İçinde yaşadığımız şu kâinat çeşitli canlı ve cansız varlıkları barındıran bir gezegendir. Nebatat alemi hayvanlar alemi için yaratılmıştır. Nebatat ve hayvanlar alemi ise insanoğlu için yaratılmıştır. Tasavvuf erbabı bu silsileyi siralarken en altta bitkiler alemi dediğimiz ruh-u nebatat, onun üstüne hayvansal ruh ve en üste de insanı ruh olarak sıralamışlardır.
Kuranı kerim cümleleri ile kainatın esrefi mahlukatı insandır.

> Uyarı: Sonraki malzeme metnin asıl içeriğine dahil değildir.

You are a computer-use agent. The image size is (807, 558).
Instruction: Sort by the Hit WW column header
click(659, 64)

İnsan nasıl yaratıldığını bilmez ve incelemez ise bu dünyada varoluş gayesini bilememiş demektir. Niçin yaratıldığını ve niçin bu dünyaya gönderildiğini sorgulamayan insan hayvanî ve nebati varlıklardan farkını anlayamamış demektir.

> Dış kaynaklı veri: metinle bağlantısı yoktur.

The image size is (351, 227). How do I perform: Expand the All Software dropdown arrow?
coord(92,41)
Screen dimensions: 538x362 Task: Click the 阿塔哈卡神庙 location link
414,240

Nebatat ve hayvanat âleminde gezen aklını kullanmayan insan bir nevi nebatat ve hayavan alemine yapışmış bir böcek gibidir.
Akıl, ruh, düşünce insan içindir.İnsan en değerli yaratıktır. İnsan okuduğu edindiği bilgi birikim ve deneyim ile yeni karşılaştığı maddi ve manevi sorunlar karşısında muhakeme gücü sayesinde içinden çıkmıştır.
Ahlak ve fazilet insan içindir. Başkanım dediği gibi akıl ve ahlâkı kiraya verdiysen yaşamıyorsun demektir.
Şanın yüce olan Allah ile irtibatın koptu ise ha insan ha nebat farkın yok. Hele bir de bu yazıda anlatılan hikayede olduğu gibi etrafını tavuklar sarmış ise sənin tavuk olmadığını anlatacak birileri mutlaka lazım. Farklı olduğunu ve fark ortaya koyduğunu düşünüyorsan çevrendeki tavukları aldırış etmeden doğru yolda yaratıcı ile diyaloğunu (kuran ve sünnet) koparmadan azimle yurumelisin.
İnsana insan gibi davranmak. Kartala kartal gibi tavuğa tavuk gibi davranmak lavuğa lavuk gözü ile bakmak şarttır.
Varlıklara hakettiği değeri vermek ancak böyle olur.
Kurani bir deyim olan hasune iyi olma ihsan iyilik Ahsen ise en mükemmel anlamda iyi güzel demektir. İnsanın ahseni takvim üzere yaratılması demek varlıkların en mükemmeli olarak yaratılmış olması demektir.
İnsana insan gibi hatta ahsəni takvim üzere olduğunu unutmamak kuranı emirdir.insan bu değerleri yitirmiş ve etraftaki lavuklardan pardon tavuklardan bir tavuk olmuş ise esfeli safilin (yaratılmışların en aşağılık olanı) olmuş demektir.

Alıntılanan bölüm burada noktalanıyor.